Sunday, May 28, 2006

The Da Vinci Code

Ron Howard, USA, 2006
2 out of 4 stars

Although there were protesters for this film in my local theater during its opening weekend, I have also read that some evangelicals are hoping to use it to lure ‘em in and then give them what they consider to be the real story. While watching this film, I realized what a brilliant strategy this is, because, while The Passion of the Christ literally preaches to the choir, this film appears subversive but really buttresses the church’s appeal, because the biggest threat to faith today is not radical reinterpretations, but profound indifference, something you find in greater supply in London and Paris, the settings for the film, than you do here, actually.

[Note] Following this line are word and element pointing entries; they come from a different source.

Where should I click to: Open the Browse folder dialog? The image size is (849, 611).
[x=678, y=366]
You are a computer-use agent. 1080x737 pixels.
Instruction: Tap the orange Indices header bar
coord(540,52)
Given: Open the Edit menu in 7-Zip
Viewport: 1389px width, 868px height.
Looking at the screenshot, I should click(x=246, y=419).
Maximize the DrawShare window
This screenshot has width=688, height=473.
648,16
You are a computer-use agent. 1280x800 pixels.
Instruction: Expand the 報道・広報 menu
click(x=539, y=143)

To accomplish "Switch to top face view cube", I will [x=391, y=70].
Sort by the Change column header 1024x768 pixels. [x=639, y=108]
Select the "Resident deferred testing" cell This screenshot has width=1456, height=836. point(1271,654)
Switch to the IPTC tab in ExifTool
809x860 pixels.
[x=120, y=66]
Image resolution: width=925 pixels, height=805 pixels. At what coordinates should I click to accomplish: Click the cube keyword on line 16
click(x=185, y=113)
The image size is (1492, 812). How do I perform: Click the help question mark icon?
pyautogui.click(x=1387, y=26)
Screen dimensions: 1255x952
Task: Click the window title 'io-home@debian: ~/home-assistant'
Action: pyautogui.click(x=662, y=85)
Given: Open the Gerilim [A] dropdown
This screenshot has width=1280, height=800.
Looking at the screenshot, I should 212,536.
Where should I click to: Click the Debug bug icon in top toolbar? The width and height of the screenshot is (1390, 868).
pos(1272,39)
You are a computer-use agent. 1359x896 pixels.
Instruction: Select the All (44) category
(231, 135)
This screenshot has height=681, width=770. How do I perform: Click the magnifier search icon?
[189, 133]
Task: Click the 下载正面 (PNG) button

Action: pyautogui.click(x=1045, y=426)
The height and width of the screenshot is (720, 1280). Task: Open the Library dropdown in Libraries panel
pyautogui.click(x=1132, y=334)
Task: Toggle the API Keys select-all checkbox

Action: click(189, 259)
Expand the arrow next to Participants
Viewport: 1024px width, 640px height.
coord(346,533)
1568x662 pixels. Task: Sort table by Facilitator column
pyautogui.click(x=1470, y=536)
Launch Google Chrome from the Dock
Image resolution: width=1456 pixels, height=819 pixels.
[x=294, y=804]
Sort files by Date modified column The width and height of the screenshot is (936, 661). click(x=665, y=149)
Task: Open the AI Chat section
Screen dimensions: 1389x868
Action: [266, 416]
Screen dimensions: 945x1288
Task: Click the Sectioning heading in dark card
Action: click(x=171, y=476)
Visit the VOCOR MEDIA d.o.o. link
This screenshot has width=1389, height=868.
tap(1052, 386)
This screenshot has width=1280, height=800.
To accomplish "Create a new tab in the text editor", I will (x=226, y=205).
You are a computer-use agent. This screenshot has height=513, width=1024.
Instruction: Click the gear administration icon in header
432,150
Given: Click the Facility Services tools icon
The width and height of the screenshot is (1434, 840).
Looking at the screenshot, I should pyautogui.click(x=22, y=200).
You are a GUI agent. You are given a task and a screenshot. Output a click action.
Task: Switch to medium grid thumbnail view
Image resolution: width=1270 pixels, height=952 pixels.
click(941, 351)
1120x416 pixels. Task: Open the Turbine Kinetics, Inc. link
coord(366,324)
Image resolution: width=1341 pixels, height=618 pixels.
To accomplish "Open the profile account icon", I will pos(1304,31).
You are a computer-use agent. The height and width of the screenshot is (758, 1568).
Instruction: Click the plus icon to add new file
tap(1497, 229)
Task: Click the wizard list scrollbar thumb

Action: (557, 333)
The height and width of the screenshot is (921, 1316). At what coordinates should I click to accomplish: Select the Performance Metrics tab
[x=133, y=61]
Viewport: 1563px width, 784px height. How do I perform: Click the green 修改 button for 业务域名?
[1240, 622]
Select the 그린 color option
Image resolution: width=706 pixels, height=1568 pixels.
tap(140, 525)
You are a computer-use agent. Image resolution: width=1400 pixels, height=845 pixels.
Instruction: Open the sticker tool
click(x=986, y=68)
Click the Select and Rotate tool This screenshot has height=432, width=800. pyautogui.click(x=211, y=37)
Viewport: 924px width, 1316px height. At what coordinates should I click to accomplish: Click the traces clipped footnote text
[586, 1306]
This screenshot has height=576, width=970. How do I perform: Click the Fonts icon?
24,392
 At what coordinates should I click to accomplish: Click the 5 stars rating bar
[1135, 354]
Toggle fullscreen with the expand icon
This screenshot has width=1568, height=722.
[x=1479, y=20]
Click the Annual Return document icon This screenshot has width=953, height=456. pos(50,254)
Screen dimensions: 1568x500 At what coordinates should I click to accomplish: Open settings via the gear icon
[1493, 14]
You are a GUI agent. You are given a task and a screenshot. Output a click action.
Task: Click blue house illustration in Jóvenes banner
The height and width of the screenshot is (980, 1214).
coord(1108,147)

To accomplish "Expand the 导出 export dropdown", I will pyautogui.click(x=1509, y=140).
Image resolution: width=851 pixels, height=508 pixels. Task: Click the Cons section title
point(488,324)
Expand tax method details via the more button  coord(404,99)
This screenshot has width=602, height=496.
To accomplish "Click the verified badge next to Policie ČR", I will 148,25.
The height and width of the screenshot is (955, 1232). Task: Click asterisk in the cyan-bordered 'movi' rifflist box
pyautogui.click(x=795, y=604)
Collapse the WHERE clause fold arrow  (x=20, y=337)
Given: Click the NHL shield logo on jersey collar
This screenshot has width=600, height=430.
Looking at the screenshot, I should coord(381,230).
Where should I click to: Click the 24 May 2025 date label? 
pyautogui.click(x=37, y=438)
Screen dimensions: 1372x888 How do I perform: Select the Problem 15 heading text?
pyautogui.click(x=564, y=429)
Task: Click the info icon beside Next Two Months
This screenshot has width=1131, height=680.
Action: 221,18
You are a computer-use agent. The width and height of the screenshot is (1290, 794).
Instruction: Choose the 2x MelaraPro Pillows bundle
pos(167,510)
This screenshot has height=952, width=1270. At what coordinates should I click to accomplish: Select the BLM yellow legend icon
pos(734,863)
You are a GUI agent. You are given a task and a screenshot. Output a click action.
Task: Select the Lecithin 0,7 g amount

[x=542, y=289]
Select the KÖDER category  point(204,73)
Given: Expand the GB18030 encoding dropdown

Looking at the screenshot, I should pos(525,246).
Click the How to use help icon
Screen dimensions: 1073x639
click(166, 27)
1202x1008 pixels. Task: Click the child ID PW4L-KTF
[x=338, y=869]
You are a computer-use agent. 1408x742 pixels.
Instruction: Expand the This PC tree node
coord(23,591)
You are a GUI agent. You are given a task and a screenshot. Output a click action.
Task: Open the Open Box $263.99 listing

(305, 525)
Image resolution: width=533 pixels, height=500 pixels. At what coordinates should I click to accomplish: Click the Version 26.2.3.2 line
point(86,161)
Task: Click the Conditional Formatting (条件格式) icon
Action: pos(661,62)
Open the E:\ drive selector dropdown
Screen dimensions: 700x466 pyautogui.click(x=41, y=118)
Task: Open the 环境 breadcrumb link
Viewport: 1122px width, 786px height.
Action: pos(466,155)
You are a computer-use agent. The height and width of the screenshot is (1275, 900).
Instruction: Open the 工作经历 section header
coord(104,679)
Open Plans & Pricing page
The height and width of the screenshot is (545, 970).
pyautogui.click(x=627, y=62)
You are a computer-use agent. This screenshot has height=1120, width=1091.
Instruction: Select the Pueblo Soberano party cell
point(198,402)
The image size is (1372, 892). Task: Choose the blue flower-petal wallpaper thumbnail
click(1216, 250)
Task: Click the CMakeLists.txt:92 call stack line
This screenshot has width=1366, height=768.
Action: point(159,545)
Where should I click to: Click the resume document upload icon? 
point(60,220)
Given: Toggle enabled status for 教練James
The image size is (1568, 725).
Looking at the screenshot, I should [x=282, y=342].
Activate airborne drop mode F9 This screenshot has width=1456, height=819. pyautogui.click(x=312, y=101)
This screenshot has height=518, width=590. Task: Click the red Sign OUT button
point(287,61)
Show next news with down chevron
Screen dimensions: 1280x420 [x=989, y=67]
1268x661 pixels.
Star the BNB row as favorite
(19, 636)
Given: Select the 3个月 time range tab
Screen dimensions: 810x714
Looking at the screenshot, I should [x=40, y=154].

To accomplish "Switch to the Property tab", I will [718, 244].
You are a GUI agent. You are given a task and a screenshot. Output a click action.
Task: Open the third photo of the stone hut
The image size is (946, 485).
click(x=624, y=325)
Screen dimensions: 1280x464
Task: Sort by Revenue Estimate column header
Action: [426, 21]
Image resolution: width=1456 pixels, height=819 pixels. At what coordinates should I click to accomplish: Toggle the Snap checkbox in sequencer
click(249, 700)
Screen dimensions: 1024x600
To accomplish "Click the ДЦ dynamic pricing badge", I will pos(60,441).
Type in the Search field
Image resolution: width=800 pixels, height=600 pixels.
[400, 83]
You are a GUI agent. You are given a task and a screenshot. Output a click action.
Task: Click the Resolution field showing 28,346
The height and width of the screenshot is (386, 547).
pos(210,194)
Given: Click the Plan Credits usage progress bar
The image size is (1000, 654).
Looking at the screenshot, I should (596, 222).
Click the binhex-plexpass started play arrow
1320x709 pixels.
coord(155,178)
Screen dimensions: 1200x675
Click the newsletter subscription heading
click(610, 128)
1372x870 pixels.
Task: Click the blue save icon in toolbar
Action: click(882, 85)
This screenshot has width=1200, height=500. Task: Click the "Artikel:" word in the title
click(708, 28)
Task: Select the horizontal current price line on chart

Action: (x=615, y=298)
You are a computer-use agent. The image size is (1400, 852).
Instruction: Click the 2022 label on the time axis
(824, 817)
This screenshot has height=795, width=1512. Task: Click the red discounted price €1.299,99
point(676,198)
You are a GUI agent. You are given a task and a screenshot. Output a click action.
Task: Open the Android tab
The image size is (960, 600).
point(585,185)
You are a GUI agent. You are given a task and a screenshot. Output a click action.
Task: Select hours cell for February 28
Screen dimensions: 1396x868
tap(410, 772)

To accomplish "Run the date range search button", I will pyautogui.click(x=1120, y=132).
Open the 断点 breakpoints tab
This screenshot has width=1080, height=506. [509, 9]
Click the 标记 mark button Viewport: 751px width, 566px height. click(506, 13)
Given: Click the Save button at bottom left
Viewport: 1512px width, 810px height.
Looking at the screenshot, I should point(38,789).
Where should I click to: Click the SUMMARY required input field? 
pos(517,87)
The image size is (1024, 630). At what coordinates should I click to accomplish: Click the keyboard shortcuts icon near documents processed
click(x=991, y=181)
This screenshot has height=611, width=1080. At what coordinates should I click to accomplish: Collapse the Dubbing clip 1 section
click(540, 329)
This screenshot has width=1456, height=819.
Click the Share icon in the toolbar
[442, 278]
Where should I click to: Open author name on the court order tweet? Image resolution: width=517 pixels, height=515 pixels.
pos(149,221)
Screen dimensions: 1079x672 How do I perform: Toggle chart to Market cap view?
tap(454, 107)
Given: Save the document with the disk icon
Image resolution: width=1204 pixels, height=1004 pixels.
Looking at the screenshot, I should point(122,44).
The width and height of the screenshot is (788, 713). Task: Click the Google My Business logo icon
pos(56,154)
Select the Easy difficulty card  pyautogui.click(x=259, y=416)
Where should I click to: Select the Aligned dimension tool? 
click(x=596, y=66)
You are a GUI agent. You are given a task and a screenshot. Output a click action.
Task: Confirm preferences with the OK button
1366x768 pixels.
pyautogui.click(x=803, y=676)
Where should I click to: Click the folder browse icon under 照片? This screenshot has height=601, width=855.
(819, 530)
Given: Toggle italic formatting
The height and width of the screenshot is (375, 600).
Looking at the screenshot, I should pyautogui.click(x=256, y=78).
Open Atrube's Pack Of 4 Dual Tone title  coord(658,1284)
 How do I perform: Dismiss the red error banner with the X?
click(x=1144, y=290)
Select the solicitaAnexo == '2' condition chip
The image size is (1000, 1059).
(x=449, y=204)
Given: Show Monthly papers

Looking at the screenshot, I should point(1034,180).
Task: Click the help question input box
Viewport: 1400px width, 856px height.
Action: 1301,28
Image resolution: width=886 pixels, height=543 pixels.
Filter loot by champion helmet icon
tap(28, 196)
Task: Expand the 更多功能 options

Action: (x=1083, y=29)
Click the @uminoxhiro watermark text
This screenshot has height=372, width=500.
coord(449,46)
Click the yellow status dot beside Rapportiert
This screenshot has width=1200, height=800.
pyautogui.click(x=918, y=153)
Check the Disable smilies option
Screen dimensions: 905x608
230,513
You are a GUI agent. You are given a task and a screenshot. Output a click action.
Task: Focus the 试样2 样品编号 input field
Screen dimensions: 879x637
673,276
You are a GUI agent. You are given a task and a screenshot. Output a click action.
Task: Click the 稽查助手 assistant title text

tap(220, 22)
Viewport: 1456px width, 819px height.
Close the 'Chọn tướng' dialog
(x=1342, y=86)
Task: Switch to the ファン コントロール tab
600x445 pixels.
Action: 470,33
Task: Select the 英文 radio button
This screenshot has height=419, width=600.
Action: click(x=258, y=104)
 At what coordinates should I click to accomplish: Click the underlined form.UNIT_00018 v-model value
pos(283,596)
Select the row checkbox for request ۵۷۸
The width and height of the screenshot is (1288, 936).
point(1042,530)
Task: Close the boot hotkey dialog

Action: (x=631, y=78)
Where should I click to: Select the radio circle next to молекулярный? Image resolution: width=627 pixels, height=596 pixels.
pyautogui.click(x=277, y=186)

The interpretation presented here, which I won’t “spoil” even though the media already did so for me, certainly has its attractions. I wouldn’t mind if it were true, and so I can see why many want it to be true The filmmakers also want to imply that revealing this interpretation would change faith, while hedging their bets a bit in how they present this, but by this they just show that they don’t understand faith, which has not that much to do with kooky historical riddles.

It doesn’t help that said riddles hold far too much resemblance to the kind of deliberately-outlandish puzzle solving found in the Adam West Batman, in which connections and conclusions are drawn out of thin air. I’d just as soon intellectuals were ignored by mainstream film, rather than be portrayed in such a bogus fashion.

Other problems here include the tendency to spent several scenes getting us nowhere and then give us half of the entire mystery in a big monologue, Tom Hanks’ astonishing, mind-numbing flatness, the incoherence of the present-day conspiracies and betrayals, and so on. Come on, this is your blockbuster? You might as well just go to church.